WebSockets vs Polling: Why Real-Time Apps Need a Persistent Connection

If you have ever built a dashboard that refreshes every few seconds, a chat box that checks for new messages on a timer, or a notification badge that polls an endpoint every minute, you have already felt the friction of HTTP polling. It works. But it carries a hidden cost that compounds quickly as your user count grows.

This post breaks down the four main approaches to real-time communication, where each one breaks down, and why WebSockets are the right default for most interactive apps.

Short Polling: The Simplest Thing That Could Possibly Work

Short polling is the most naive approach. The client sends an HTTP request, the server responds immediately with whatever data it has (or an empty response if there is nothing new), and the client waits a fixed interval before asking again.

// Short polling every 3 seconds
setInterval(async () => {
  const res = await fetch('/api/messages?since=' + lastTimestamp)
  const data = await res.json()
  if (data.messages.length) renderMessages(data.messages)
}, 3000)

The problem is structural. Every request pays a full TCP handshake cost if the connection is not reused, sends an HTTP request header block that can easily run 500-800 bytes, waits for server processing, and gets a response header block back.

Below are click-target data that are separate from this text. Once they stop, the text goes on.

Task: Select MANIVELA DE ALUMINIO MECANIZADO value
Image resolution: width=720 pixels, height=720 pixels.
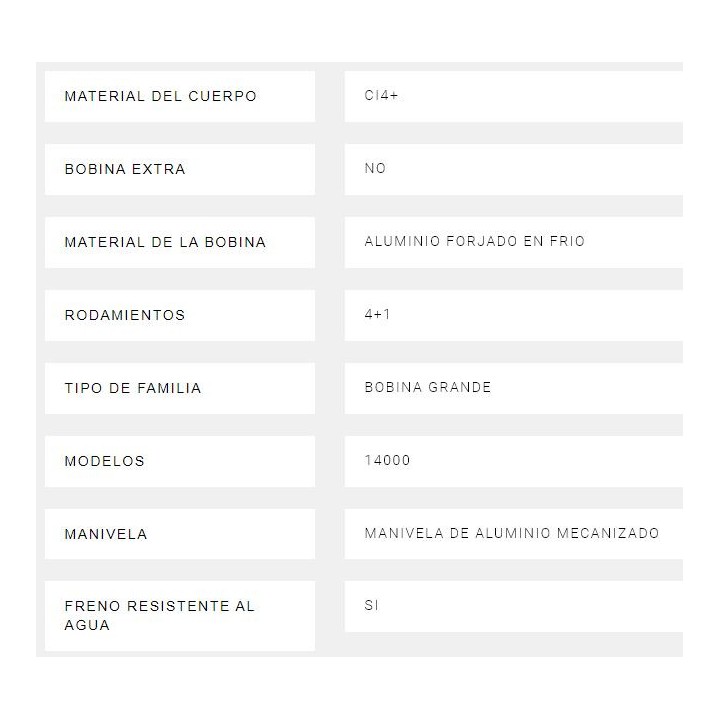Action: pyautogui.click(x=512, y=533)
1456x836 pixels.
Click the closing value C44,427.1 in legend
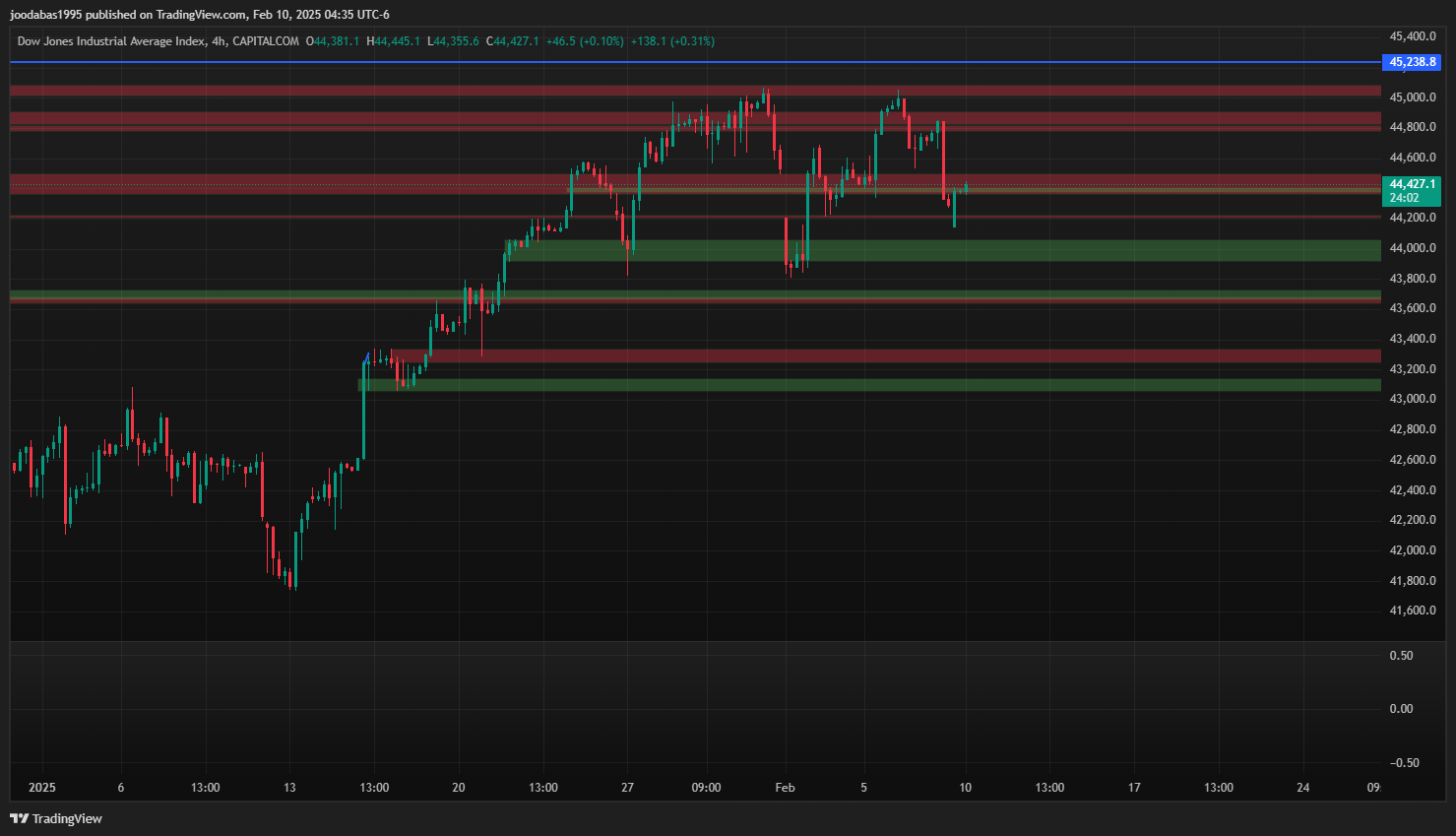pyautogui.click(x=513, y=41)
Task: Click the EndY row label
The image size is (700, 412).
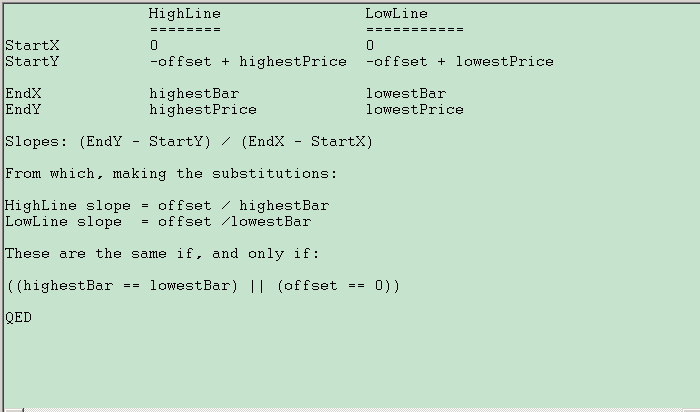Action: 23,110
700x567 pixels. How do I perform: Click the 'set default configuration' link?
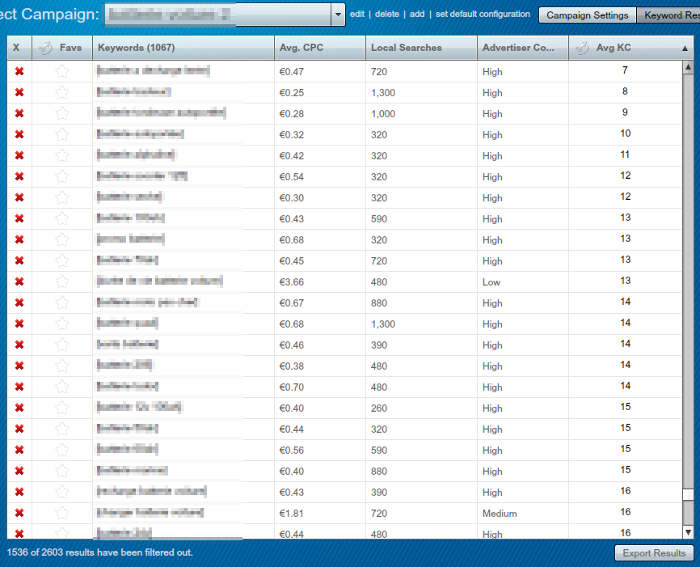click(x=483, y=15)
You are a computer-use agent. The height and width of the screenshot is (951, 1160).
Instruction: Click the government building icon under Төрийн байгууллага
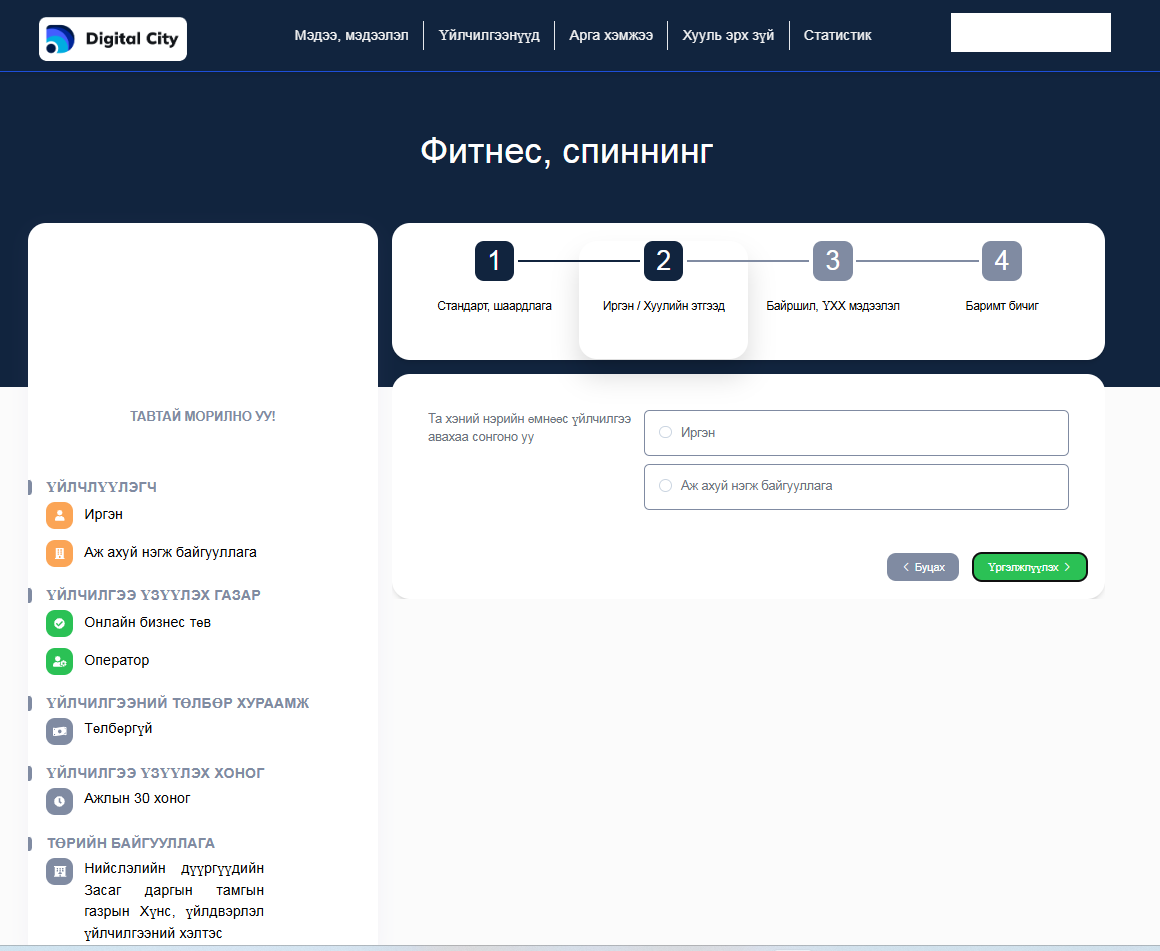click(60, 871)
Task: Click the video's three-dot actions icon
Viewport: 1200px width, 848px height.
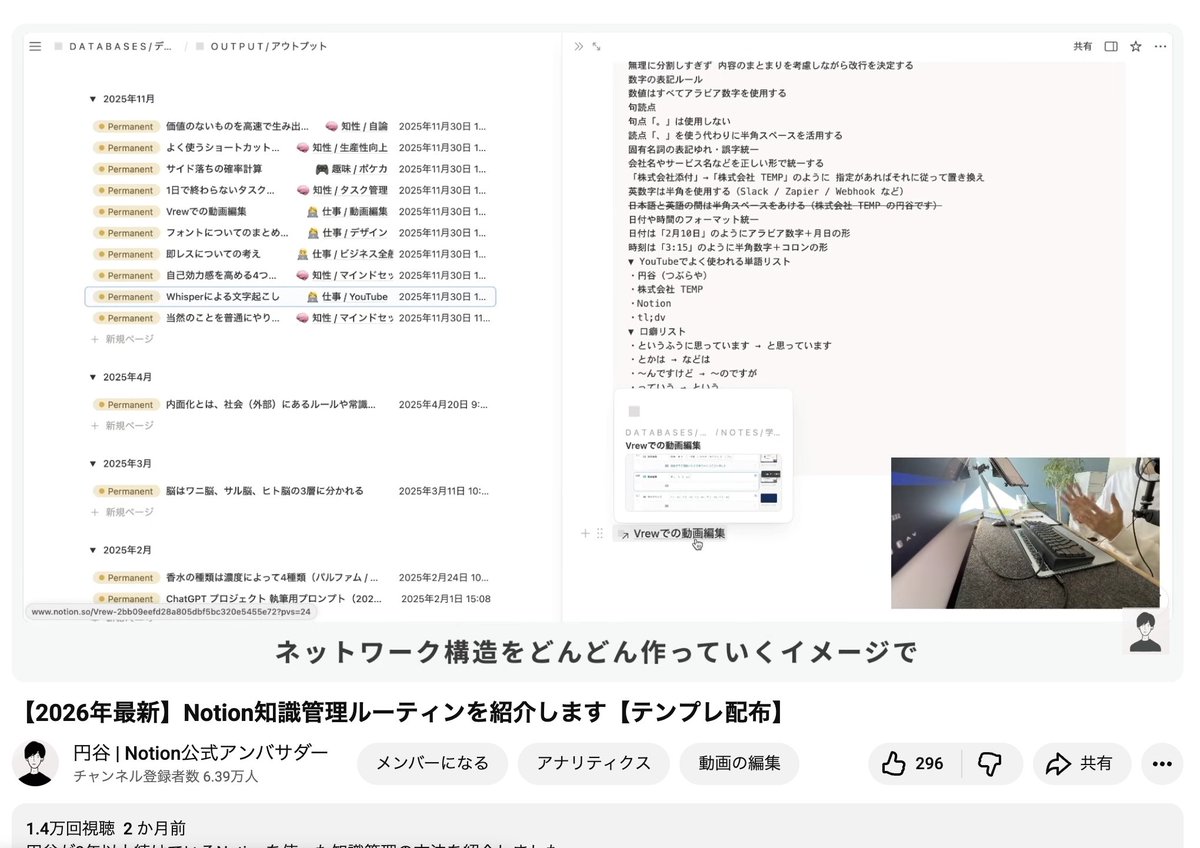Action: pos(1160,763)
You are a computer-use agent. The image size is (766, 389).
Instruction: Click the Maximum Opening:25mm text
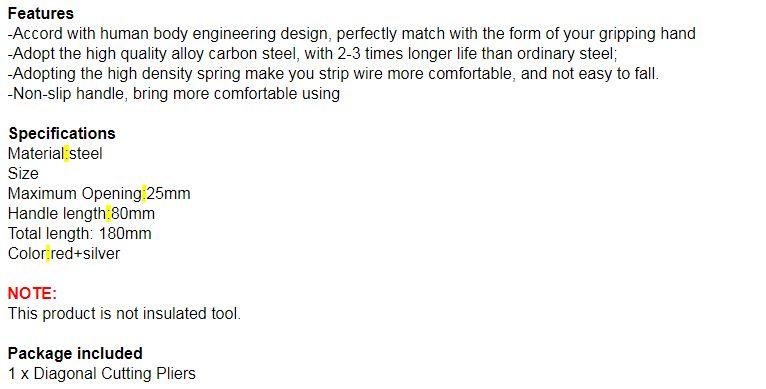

When nothing has changed, all of that work produces an empty payload. Multiply that by 1,000 users polling every three seconds and you are generating 20,000 pointless requests per minute.

Beyond bandwidth, there is the latency floor. If something happens 100ms after the client just polled, that event will not reach the user for up to 2.9 more seconds. For a notification that someone just paid you, that gap feels broken.

Long Polling: Holding the Connection Open

Long polling improves on short polling by having the server hold the request open until data is actually available. The client sends a request, the server parks it, and when an event occurs the server responds. The client immediately sends another request and the cycle continues.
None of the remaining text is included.